The things you learn in school...

In reading the first chapter assigned for my Sociology course, I came across a list of technology communication terms - you know, things like "lol" for "laugh out loud" and "jk" for "just kidding."  The list had about more than a dozen terms.  Most of them I had never heard before.  So, I guess I've learned that I'm old and out of touch with American culture.  Either that or the authors are (I could make a case for this - they did not include jk, lol, bff, ttyl, or omw which are, in my friend circle at least, some of the most common abbreviations).

In reading the next chapter assigned, I came across several statistics such as
- the average American eats 3 hamburgers and 4 servings of french fries per week!
- the money spent on fast food in the United States is greater than the amount spent on newspapers, magazines, books, music, movies, videos, computers and - get this - higher education... combined!
Again, I discover I am out of touch with American culture.  I have not spent more than $50 on fast food this year (and that is including Subway, the 'healthy' fast food) and I have probably consumed that many fast food hamburgers and french fries in the past 6 months, not in the past week!  Yet the amount of money I spend on books and education are, well, a whole lot higher...



Oh, the things you learn in school.

June 14, 2011

The Love Dare

I am contemplating trying out The Love Dare.

My boyfriend, Matt, has been in Mexico since the 1st and will be returning at the end of the month.  Being apart for a month is - well, interesting.  I am not sure how to describe it.  We hit a really rough spot right before he left and not being able to communicate has been challenging.

But it has also been good.  I've had time to reflect on myself and our relationship and I'm realizing that I'm not a very good friend.  Being a good girlfriend can be far too convoluted, so I try not to make any evaluations on that level.  Expectations vary far too much.
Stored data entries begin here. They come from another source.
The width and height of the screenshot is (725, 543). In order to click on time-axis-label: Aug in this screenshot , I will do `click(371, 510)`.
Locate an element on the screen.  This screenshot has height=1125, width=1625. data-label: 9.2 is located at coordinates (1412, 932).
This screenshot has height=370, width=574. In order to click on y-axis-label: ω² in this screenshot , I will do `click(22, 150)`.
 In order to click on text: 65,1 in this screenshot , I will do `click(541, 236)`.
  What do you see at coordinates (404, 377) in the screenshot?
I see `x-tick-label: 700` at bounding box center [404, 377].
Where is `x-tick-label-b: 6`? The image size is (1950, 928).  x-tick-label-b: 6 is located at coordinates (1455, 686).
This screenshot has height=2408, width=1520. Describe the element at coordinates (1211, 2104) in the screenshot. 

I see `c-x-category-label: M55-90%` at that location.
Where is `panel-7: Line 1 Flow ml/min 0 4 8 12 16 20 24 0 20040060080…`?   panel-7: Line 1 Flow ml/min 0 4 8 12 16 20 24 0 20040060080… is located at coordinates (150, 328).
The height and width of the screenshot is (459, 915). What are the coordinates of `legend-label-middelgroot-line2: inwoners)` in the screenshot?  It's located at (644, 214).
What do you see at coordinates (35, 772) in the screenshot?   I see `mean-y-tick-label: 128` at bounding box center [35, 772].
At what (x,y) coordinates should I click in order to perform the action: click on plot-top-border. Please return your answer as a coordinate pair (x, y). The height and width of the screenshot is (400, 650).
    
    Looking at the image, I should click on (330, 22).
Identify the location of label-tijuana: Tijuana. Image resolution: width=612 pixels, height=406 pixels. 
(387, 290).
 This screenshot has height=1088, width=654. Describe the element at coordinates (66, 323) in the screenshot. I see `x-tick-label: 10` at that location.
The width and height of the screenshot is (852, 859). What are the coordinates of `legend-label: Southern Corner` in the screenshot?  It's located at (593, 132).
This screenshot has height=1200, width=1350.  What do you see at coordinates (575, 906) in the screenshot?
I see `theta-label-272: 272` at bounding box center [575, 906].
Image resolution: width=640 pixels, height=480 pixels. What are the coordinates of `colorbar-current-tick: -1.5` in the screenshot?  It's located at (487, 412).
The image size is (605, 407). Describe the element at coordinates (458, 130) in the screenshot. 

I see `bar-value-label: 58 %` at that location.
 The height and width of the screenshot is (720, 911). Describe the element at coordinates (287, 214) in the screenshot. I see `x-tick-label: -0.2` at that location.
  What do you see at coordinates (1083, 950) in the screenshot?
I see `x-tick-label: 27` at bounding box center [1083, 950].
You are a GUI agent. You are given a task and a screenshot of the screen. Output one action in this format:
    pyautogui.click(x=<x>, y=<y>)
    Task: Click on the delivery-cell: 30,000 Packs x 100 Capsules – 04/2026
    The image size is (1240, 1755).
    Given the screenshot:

But after reading this blog I realized that if I want to move towards marriage in this relationship (and I do), I need to be a better friend.  And Hyatt's advertisement for a best friend brings out several of my shortcomings as a potential mate.

Enter The Love Dare.

I had already been thinking about this book for a few weeks and in reading Hyatt's article I realized that I need some assistance in becoming a better friend.  While The Love Dare is focused on helping marriages improve, many of the Biblical concepts presented can apply to all sorts of relationships.

But I still worry.  When it says "Love is patient" I find I have a small doubt which asks but how long will I have to wait?  There is a delicate balance between taking the risk in a relationship which allows the opportunity for love to grow and protecting myself by evaluating if this relationship is worth the risk.  I don't want to put my whole heart into a relationship with someone who doesn't reciprocate.

Am I selfish?  Where is the Biblical response to this?  As far as I know, there isn't a clear response because ancient methods of courtship were designed to handle this balance for us.  But in today's society, how do we strike the balance... and is there a Biblical response?

I suppose I should wrestle with this a little more before I decide whether or not to give The Love Dare a try.

(Also, as a disclaimer, in glancing through the different "dares" throughout The Love Dare I realize that there are some dares, such as initiating sex with your spouse, which I would not do.  The Biblical principles involved with those dares are clearly designated for marriage relationships only.)